### Extracted information
------------------------------------------------------------

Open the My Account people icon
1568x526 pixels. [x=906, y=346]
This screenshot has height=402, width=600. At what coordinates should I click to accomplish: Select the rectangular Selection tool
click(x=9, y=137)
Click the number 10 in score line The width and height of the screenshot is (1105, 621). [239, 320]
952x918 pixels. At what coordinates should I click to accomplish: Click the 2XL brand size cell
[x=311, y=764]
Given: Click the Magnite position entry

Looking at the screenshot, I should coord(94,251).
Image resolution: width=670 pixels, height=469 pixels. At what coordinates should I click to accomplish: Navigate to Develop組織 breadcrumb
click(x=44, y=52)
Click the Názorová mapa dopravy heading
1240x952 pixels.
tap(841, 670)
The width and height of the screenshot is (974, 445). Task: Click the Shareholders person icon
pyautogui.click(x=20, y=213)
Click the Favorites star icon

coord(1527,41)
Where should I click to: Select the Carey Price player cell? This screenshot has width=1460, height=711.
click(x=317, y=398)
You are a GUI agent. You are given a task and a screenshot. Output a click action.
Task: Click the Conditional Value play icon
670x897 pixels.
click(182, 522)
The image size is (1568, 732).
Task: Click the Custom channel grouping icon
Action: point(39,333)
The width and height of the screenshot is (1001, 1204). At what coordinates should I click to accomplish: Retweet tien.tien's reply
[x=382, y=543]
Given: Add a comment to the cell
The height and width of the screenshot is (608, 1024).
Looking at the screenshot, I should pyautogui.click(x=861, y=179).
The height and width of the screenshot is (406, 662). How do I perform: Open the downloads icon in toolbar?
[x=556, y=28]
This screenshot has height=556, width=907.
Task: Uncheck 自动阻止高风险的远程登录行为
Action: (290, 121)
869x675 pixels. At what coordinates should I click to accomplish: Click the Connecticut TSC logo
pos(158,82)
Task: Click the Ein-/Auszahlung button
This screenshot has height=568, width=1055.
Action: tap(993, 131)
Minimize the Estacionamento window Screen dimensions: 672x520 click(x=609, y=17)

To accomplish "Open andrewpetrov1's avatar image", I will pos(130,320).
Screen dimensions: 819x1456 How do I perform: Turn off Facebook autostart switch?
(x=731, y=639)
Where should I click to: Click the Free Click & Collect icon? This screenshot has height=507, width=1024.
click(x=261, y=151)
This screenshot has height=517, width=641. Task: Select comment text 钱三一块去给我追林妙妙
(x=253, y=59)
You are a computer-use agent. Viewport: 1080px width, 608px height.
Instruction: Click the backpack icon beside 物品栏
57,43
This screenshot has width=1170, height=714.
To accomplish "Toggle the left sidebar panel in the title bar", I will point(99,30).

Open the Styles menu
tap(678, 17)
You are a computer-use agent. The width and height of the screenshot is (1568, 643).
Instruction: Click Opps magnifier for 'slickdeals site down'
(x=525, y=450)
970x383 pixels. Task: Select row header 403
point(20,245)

------------------------------------------------------------

### The problem
All lines from the opening of the material through the line that contains "Click the number" are to be printed exactly, with no others.

### Answer box
Open the My Account people icon
1568x526 pixels. [x=906, y=346]
This screenshot has height=402, width=600. At what coordinates should I click to accomplish: Select the rectangular Selection tool
click(x=9, y=137)
Click the number 10 in score line The width and height of the screenshot is (1105, 621). [239, 320]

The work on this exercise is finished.